Had to go with Rithmic's routing also, as I explained elsewhere; but that's good because of the speed of
execution, even though higher margins.

SPOOFING or VARIABILITY on The Book.

One thing that's emerged as a great trend continuation indicator is to examine the variability of Quotes
as they appear at each specific Price. I have mentionned that in seeking "the true size' one key aspect
is to observe the Minimum Size which appears over a suitable rolling time window in your Price-specific
analyzers. The key here is for your "data capture" to be absolutely Price-specific. And, as I've already
mentioned; when we evaluate a "bias" between Bid-Side and Ask/Offer-Side of the Market in an attempt
to predict direction; it is only then that we take the Price-specific information, and convert it to a
"Tier-specific" representation. That is, we compare like Tiers, such as Bid minus 10 ticks against the
corresponding Ask/Offer plus 10 ticks; of course we do a range of these when developing a bias
estimate.

But back to Spoofing.
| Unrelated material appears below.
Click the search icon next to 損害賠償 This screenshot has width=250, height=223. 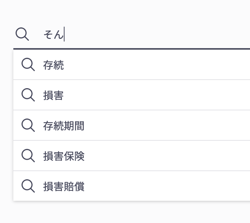(28, 186)
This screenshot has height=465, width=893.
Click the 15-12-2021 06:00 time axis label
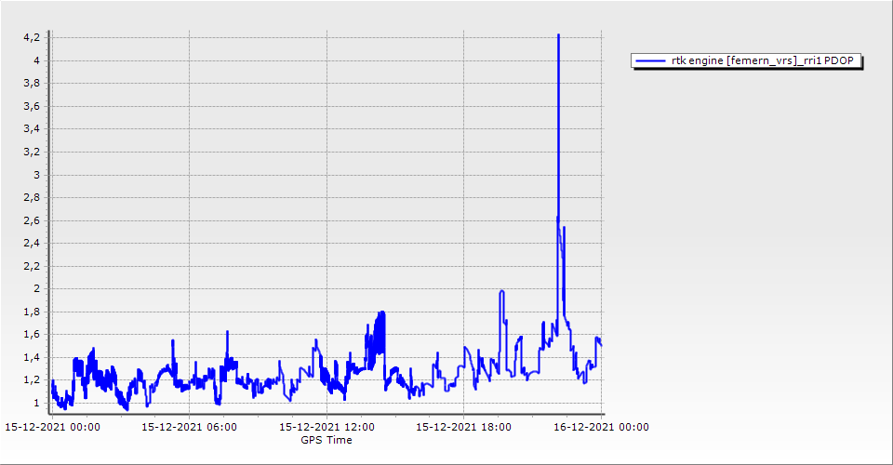189,427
Spoofing is intimately tied to the concept of Variability. In Spoofing, sizes are
advertised on the DOM which give "the visual impression" of strong quotes; but the micro-structure
shows that larger so-called "spoofing" size may be shown 95% of the time; but a smaller but more
Persistent size is shown during a brief interval maybe 5% of the time; or even for only a few
milliseconds. This smaller size; or the Minimum Observed Quote Size, is closer to "the true size"
which you should take as the basis of your comparisons.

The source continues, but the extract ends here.